Ackerman and Stanton provide a strikingly searing look at how the work, to date, of the interagency working group has relied on questionable analyses that systematically understate the costs that CO2 emissions cause and will create. The United Kingdom’s latest calculation is that the Social Cost of Carbon is in the range of $41-$124 per ton, with a central case of $83. The US interagency group’s conclusion: a central price of $21. Why might the U.S. figure be a quarter of the UK figure?
Biased research as a starting point: A key supporting document is a self-proclaimed comprehensive review of published research by Richard Tol. This examination looks to 211 SCC estimates which seems an overwhelming number on face value. In fact, more than half (112) were from the review’s author and those weren’t separate analyses but the scenarios/sensitivity analyses to his own studies. “Every version of William Nordhaus’ DICE model is included, despite the fact that the newer versions were created to update and replace the older versions.” Both Tol’s and Nordhaus’ work is biased toward a lower SCC definition. Others’ work wasn’t treated the same, expansive, way. “For example, the Stern Review, which included multiple scenarios and sensitivity analyses, is treated as only generating a single estimate of the SCC in Tol’s meta-analysis.”
Peer Review: “Peer Review” is a serious gate-keeper in the scientific community but sometimes it blocks the gates to valuable work. Not only does the drive a backward looking definition but it can exclude material that went through equivalent (or better) review. The Stern Review’s analysis calculated a 85 per ton SCC for CO2. It was, however, not “peer reviewed” even though it seen a “level of professional review and detailed scrutiny …. both before and after publication far beyond the normal peer review process.”

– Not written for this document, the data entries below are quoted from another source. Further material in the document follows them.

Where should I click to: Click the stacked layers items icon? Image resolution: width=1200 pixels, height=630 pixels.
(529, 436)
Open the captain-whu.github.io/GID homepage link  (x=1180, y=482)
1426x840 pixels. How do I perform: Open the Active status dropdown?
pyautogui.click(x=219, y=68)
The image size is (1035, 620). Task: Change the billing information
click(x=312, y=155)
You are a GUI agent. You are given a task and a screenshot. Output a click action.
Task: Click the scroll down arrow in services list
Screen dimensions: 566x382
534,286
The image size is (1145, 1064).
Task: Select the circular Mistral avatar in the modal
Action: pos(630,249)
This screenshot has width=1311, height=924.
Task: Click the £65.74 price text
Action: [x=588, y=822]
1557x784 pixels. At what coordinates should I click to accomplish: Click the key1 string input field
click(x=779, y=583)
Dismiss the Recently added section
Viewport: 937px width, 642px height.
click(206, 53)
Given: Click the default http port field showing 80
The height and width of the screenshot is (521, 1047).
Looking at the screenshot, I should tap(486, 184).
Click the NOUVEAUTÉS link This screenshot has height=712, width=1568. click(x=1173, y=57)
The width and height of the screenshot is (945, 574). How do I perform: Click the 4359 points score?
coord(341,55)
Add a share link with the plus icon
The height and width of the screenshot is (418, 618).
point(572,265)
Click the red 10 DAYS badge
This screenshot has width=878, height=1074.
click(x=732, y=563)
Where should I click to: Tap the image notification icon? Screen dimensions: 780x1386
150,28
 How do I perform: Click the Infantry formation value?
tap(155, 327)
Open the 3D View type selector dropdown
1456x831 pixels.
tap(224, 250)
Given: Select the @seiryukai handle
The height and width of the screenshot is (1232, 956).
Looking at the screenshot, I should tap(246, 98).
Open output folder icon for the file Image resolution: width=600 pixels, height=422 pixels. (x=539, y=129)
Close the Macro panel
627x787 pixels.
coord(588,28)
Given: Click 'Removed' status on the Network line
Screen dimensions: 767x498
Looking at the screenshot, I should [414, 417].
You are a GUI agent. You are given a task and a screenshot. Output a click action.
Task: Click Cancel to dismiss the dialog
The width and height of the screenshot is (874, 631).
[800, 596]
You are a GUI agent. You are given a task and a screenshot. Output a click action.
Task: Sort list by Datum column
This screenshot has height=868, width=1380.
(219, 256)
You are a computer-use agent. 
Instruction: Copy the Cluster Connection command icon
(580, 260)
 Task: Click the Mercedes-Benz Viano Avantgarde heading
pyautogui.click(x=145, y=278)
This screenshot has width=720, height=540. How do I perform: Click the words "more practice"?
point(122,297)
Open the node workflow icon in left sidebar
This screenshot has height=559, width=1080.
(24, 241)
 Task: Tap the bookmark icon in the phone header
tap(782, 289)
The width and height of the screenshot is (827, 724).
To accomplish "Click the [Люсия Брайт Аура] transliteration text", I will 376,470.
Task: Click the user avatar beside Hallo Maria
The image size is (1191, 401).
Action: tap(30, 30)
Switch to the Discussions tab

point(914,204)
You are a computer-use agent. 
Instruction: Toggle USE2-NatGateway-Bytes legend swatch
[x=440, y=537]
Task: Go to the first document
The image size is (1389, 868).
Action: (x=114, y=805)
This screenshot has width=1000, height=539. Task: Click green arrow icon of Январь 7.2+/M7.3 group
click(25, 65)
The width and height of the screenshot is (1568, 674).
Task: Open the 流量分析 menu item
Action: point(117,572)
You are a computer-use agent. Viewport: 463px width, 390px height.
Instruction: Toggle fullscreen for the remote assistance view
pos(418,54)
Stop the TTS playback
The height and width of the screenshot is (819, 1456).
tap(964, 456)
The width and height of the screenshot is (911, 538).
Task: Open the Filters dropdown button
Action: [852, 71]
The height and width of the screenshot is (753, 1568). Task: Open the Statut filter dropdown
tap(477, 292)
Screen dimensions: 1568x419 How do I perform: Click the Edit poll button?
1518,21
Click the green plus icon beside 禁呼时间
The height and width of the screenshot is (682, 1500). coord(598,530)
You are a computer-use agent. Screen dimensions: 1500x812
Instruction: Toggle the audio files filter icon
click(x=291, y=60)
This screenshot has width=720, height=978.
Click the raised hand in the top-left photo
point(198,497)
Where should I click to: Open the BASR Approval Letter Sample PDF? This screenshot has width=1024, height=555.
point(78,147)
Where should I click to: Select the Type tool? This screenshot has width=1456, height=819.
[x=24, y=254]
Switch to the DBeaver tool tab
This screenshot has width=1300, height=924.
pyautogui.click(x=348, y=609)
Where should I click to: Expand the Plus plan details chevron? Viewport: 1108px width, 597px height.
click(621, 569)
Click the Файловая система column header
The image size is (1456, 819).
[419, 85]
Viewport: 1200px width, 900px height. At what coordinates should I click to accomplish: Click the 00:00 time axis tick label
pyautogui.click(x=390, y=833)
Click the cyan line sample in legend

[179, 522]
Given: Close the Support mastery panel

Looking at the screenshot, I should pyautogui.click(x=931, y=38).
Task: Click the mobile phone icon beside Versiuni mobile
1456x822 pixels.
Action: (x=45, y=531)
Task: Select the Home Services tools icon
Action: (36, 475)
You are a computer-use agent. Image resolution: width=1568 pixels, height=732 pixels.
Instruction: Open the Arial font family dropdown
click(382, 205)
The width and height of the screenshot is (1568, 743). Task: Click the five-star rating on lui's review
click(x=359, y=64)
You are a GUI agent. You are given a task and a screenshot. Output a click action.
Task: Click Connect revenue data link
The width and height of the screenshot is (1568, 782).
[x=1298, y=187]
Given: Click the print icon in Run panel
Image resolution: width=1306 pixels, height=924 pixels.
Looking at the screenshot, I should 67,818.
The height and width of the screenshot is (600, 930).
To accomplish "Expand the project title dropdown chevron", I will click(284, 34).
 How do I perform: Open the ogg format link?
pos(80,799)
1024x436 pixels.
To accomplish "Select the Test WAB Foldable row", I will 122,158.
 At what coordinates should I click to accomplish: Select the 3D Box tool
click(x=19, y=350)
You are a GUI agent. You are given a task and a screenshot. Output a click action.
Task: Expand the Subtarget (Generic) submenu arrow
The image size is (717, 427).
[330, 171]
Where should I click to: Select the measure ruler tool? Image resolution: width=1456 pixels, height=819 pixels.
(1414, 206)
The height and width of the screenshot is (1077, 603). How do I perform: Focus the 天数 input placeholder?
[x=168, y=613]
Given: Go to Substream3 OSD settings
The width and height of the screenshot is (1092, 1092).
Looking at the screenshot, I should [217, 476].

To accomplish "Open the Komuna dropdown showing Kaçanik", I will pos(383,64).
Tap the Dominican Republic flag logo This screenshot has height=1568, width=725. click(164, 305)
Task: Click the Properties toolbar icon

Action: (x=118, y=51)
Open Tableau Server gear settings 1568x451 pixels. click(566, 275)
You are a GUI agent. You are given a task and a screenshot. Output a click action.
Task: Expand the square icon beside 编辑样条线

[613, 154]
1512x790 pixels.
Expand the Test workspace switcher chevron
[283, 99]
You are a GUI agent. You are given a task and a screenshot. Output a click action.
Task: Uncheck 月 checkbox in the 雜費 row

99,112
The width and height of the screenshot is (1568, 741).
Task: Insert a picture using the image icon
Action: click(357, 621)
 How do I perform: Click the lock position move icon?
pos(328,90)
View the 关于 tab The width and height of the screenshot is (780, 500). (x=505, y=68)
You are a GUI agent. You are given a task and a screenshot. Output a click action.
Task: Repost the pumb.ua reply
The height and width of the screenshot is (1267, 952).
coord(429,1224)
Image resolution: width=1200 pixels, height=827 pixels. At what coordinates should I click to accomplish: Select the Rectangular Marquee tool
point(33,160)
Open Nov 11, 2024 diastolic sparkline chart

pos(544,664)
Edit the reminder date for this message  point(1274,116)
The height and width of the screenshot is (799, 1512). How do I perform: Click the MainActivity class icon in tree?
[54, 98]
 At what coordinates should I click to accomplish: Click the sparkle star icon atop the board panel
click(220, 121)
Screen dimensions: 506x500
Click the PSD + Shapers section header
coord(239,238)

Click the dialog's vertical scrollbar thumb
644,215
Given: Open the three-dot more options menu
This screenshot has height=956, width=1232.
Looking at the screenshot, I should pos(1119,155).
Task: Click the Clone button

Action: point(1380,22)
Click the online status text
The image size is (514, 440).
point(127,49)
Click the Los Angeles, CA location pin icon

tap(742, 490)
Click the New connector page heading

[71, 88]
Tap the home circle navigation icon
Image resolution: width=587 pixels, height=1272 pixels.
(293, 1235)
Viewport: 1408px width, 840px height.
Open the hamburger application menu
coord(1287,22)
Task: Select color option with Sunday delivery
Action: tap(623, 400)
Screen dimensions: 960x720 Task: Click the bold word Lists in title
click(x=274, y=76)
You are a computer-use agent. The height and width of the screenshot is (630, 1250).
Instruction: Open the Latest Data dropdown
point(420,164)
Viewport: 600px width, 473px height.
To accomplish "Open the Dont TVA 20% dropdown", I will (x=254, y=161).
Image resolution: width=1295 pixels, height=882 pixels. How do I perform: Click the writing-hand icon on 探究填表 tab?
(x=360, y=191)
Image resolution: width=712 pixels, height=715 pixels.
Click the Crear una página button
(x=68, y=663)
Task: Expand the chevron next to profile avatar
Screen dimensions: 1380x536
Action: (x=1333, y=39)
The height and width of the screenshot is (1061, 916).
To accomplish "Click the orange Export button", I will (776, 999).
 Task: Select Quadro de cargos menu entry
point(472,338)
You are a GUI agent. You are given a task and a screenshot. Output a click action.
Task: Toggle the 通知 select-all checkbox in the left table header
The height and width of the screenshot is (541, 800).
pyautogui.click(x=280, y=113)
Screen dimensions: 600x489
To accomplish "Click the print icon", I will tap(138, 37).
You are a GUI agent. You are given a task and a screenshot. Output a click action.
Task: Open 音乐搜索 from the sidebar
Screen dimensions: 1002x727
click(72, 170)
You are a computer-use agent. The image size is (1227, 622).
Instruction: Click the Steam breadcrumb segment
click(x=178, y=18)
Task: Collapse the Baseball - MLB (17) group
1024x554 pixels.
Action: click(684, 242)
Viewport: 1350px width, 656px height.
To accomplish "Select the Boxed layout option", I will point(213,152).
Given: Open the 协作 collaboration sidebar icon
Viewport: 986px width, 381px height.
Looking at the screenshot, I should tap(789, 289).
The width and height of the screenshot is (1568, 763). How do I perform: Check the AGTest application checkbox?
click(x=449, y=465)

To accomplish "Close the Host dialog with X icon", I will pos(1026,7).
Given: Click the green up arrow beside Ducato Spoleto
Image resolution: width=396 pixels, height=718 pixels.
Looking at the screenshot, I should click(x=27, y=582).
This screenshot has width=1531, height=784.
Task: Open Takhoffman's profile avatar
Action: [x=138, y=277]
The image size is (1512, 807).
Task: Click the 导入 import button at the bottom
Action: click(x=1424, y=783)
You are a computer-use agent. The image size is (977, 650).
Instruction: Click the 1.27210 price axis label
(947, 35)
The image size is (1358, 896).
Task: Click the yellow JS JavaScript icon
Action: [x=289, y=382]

High discount rates: The working group worked with two alternate discount rates, 3 and 5 percent. OMB recommends that sensitivity analyses for intergenerational problems use discount rates below 3 percent. The working group went back and added a 2.5 percent discount rate. This is a critical issue: at what price do you discount tomorrow?
Catastrophic risk: “The administration’s estimates of the social cost of carbon largely omit the risk of castastrophic climate change.” Don’t worry, it can never get that bad seems to be the assumption — no way, no how. This is the insurance value issue and the authors highlight a problem with applying cost-benefit analysis to insurance of such high-risk situations.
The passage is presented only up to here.